Benzekri et al., biopsied 50 patients of vitiligo classified them clinically into hypomelanotic with poorly defined borders (HPDB, 29 cases) or amelanotic with sharply demarcated borders (ASDB, 21 cases) and followed them for a period of 1 year. One year after the biopsy, of the 48 patients still in the study, 20 had lesions that were considered to be stable and 28 had active lesions. The HPDB and ASDB lesions were correlated respectively with active and stable status (P < 0·001) and correlations were also obtained between clinical aspects, histological findings and vitiligo activity.[58]

Most of the other studies on ultrastructural changes in vitiligo do not provide a head-to-head comparison of findings in active as compared to stable vitiligo. Extensive research is still needed to identify definitive ultrastructural and molecular features, which may allow reliable differentiation of vitiligo that is expected to progress from vitiligo that has reached stability.

CORRELATION OF BIOCHEMICAL AND CYTOLOGICAL CORRELATES WITH SUCCESS OF REPIGMENTATION

One of the only studies of its kind by Rao et al., studied the correlation of results of repigmentation following suction blister grafting in vitiligo with serum catalase levels and lesional immunohistochemistry for CD4, CD8, CD45RO, CD45RA and FoxP3. There was no correlation of serum catalase levels with either the period of stability or the results of surgical repigmentation. Similarly, CD45RA, CD4 and Fox P3 were also not found to correlate with response to surgical treatment. However, CD8 T cell counts were found to be lower in responders [median 1% (range 0–4%)] as compared to the non-responders [median 3% (range 1–7%)] (P = 0.04). Percentage of repigmentation was found to correlate inversely with percentage of CD8+ cells. CD45RO cells were seen exclusively in some non-responders, while the responders showed complete absence of these cells.[11]

WHERE DO WE STAND?

Most studies on the biochemical/serological aspects of stability in vitiligo are cross-sectional and hence do not shed light on the correlation of these parameters with the course and prognosis of the disease. More studies need to be conducted to follow the course of disease and to correlate it with the levels of humoural factors. Another aspect on which further research is needed is the correlation of these tests with the outcome of medically and/or surgically induced repigmentation. Second, most studies have so far not been able to establish cut-off values that may be helpful to classify disease as active or stable in an individual patient. It may also be useful to correlate the change in level of serum autoantibodies with the introduction of immunosuppressive therapy or phototherapy. A landmark study in this regard was the study by Hann et al., who found that response of vitiligo lesions to systemic steroid therapy correlates with the finding of a significant reduction in percent cytotoxicity of melanocyte mediated by autoantibody and complement.[46]
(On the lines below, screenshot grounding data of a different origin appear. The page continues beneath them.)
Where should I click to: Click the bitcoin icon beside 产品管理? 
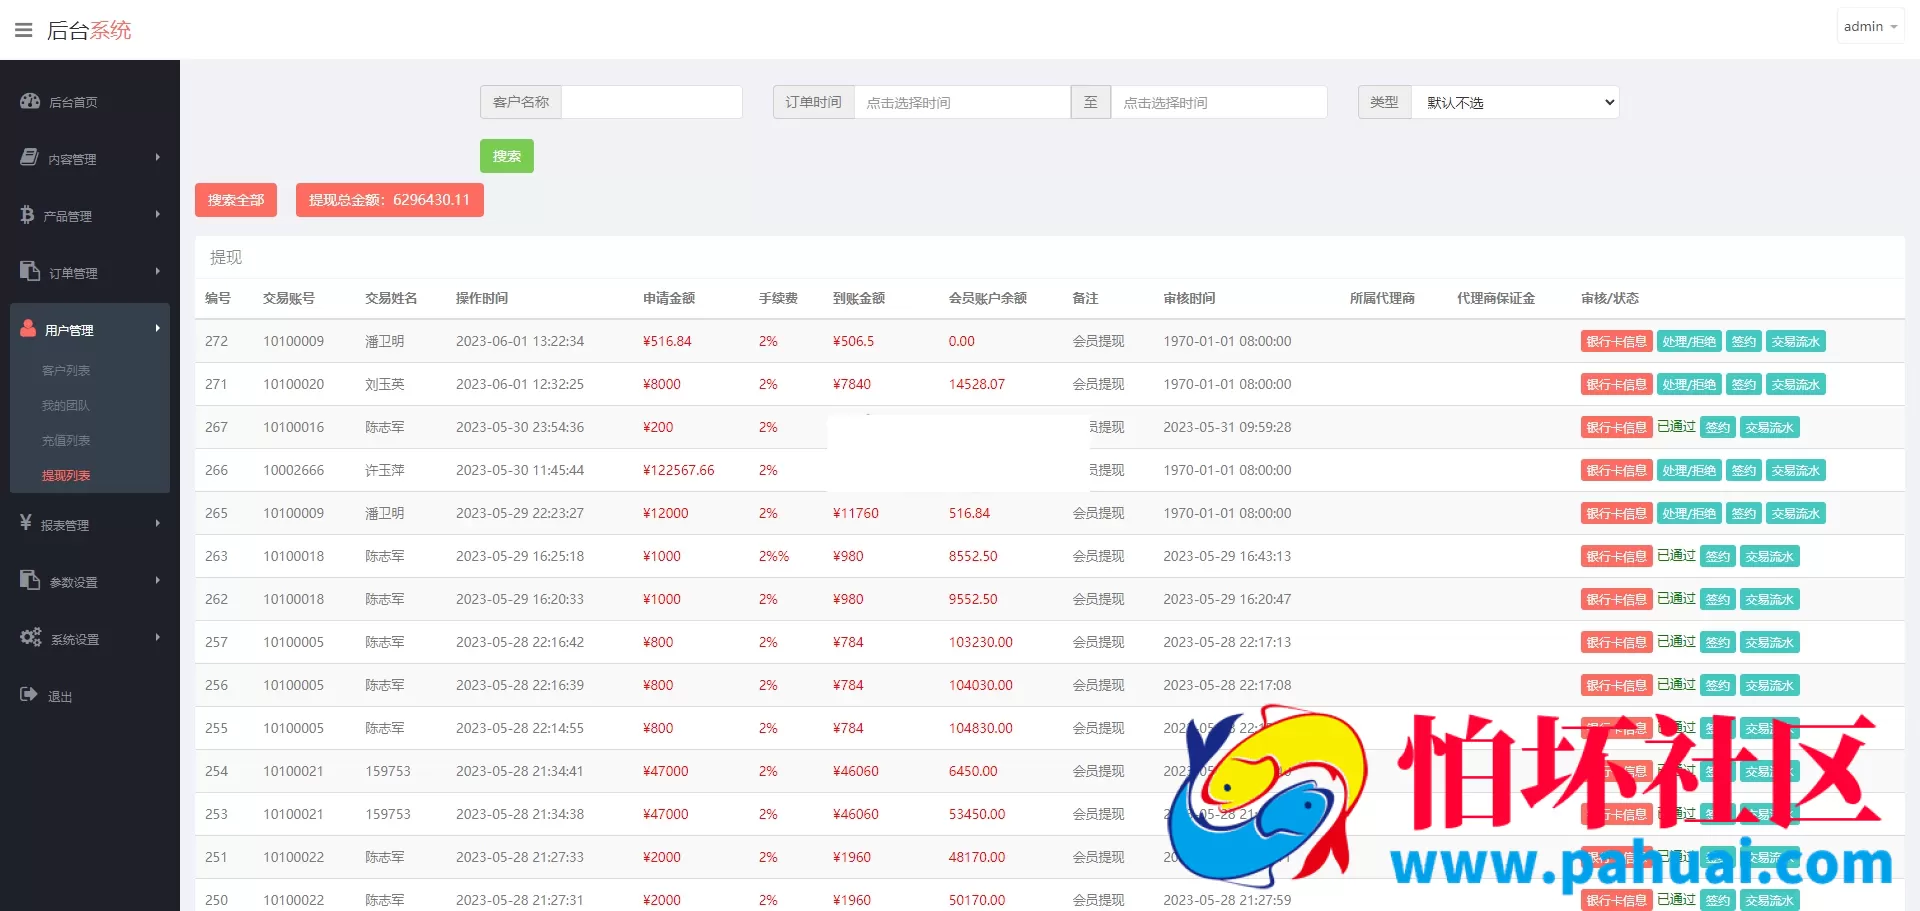coord(28,215)
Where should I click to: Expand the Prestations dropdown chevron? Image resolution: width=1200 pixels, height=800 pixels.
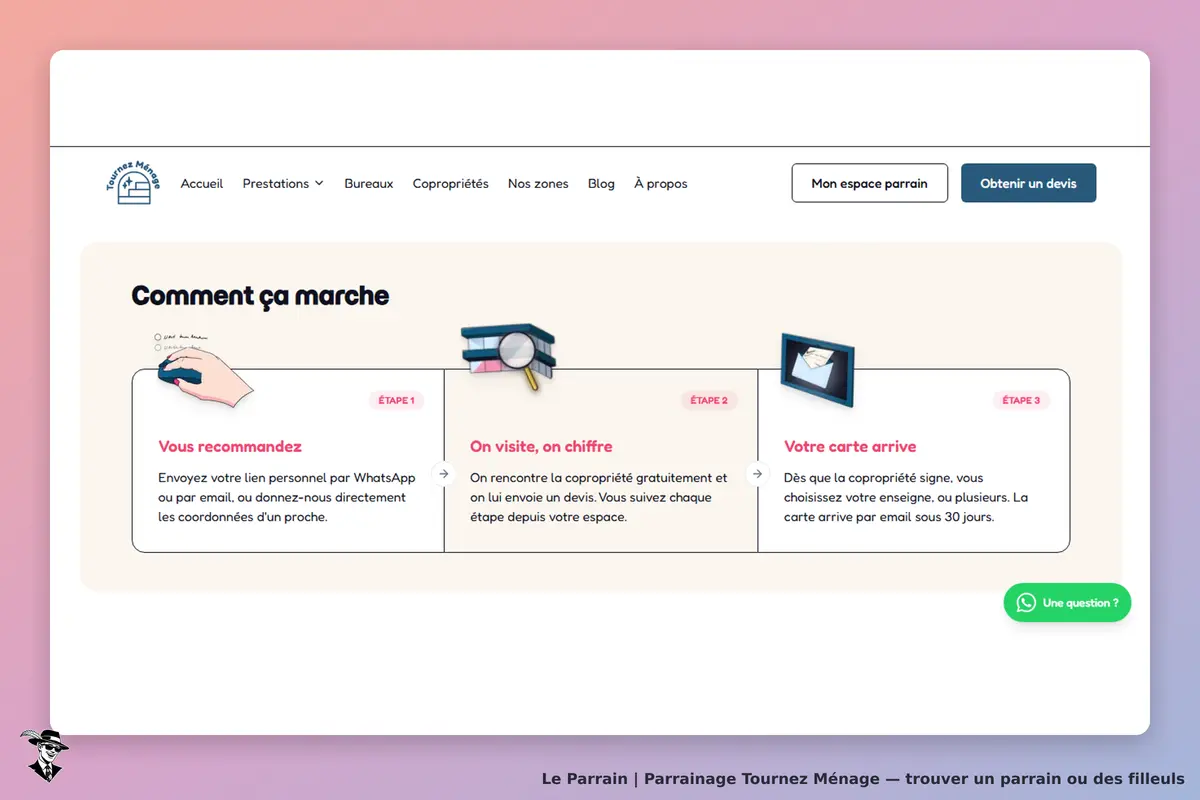pyautogui.click(x=319, y=183)
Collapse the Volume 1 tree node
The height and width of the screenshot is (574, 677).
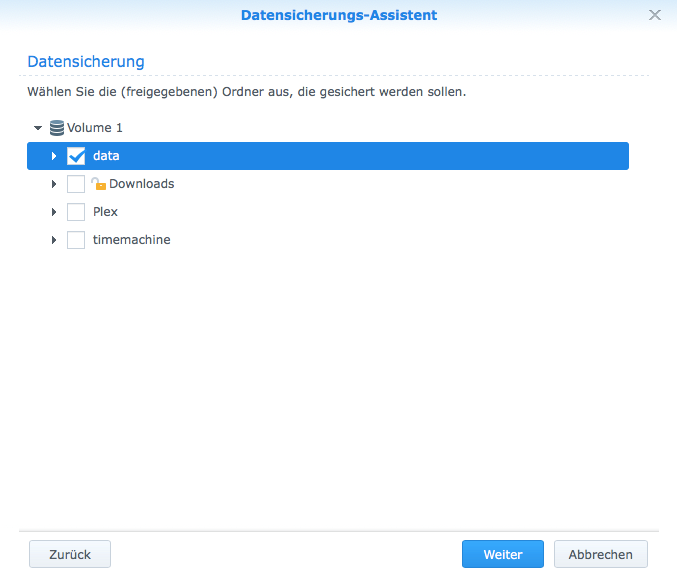38,128
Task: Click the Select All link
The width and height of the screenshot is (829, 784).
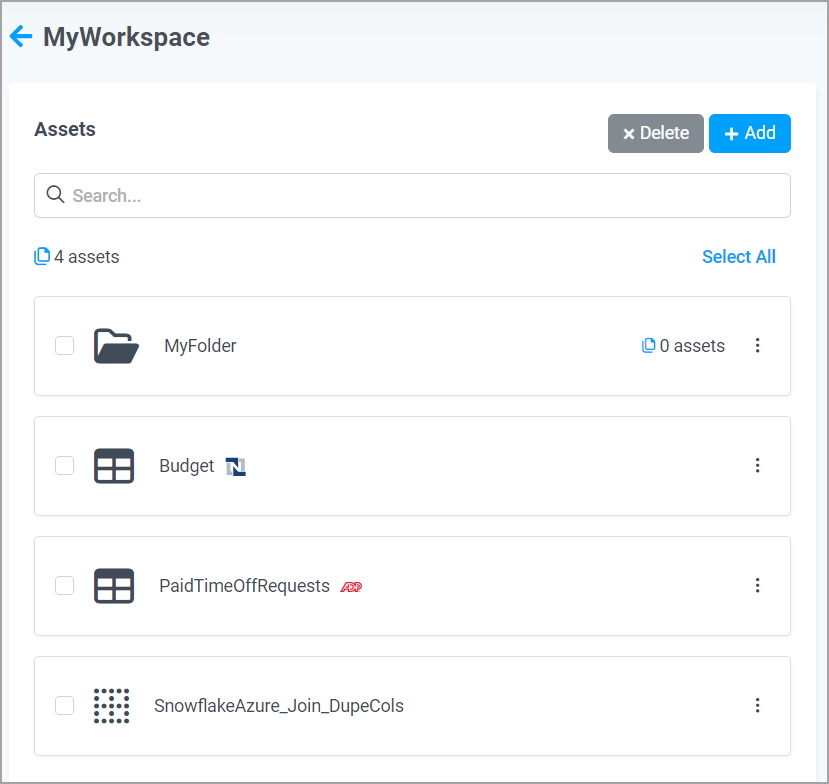Action: (x=738, y=256)
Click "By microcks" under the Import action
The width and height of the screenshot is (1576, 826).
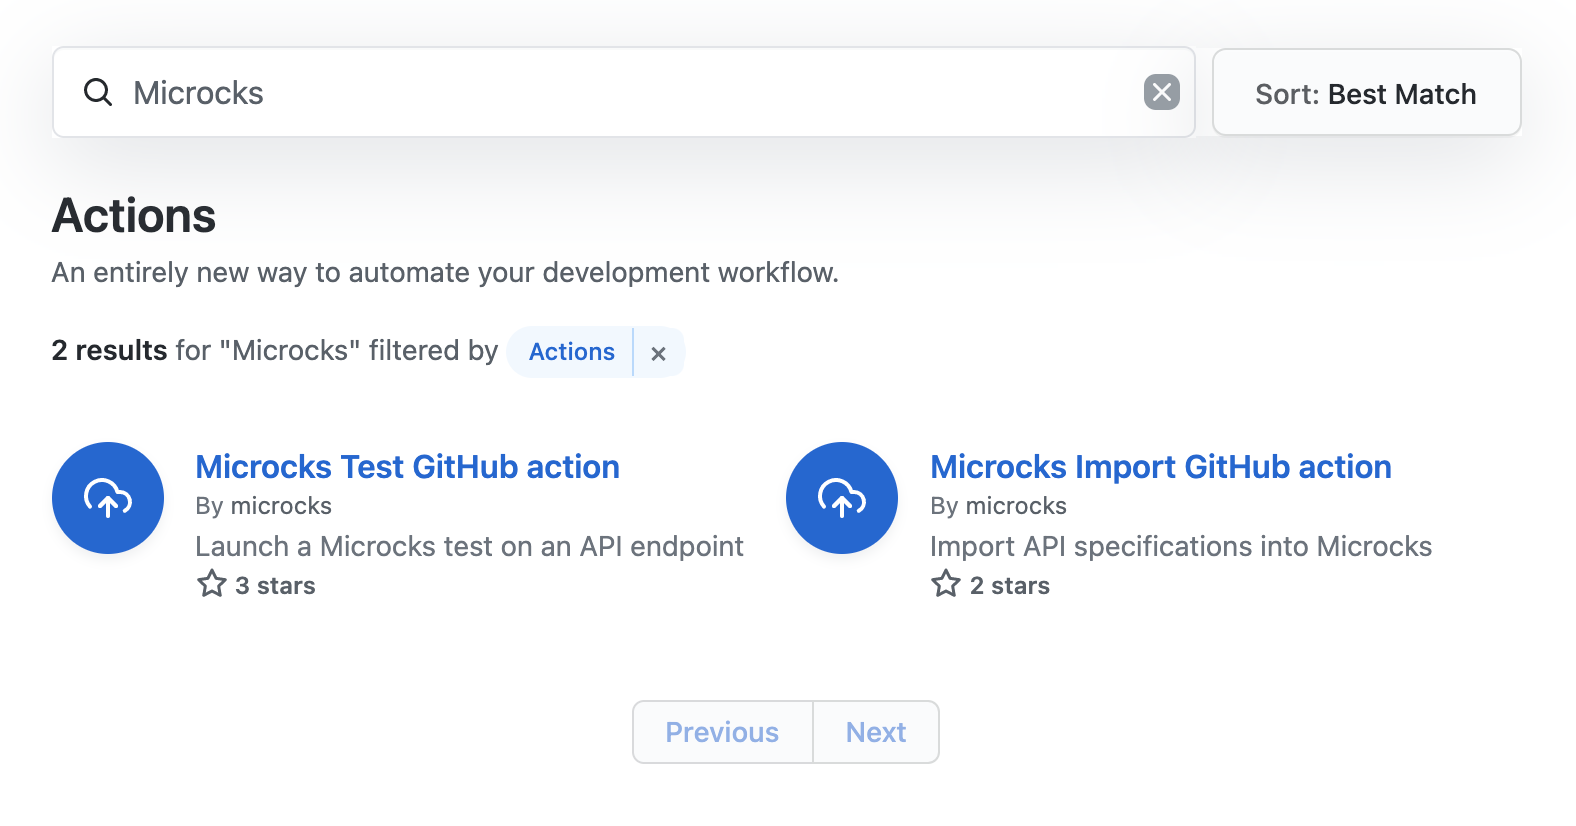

Lesional stability as a concept needs to be investigated in greater detail, since, in the same patient, at the same time, different lesions may show stability, regression or progression. Ultrastructural changes evaluated at the site of induced Koebner phenomenon may lead to further breakthroughs in understanding both the pathogenesis of disease and the concept of stability. In addition, there is a need to set uniform clinical criteria for defining stability before embarking on biochemical and other investigative findings so as to be able to compare results between studies and draw definitive conclusions.

Also, so far these tests are only research tools available in very few centres and extensive work needs to be done to make these tests sufficiently reliable, cheap and widely available, so as to enable decision making in individual patients.

Extensive research on the concept of stability is essential in order to prognosticate individual patients affected by this socially devastating disease that would help us in counselling them as to the expected course of their disease. More emphasis also needs to be laid on the detection of genetic defects that may correlate with the severity of disease and enable genetic counselling.

Source of Support: Nil

Conflict of Interest: None declared.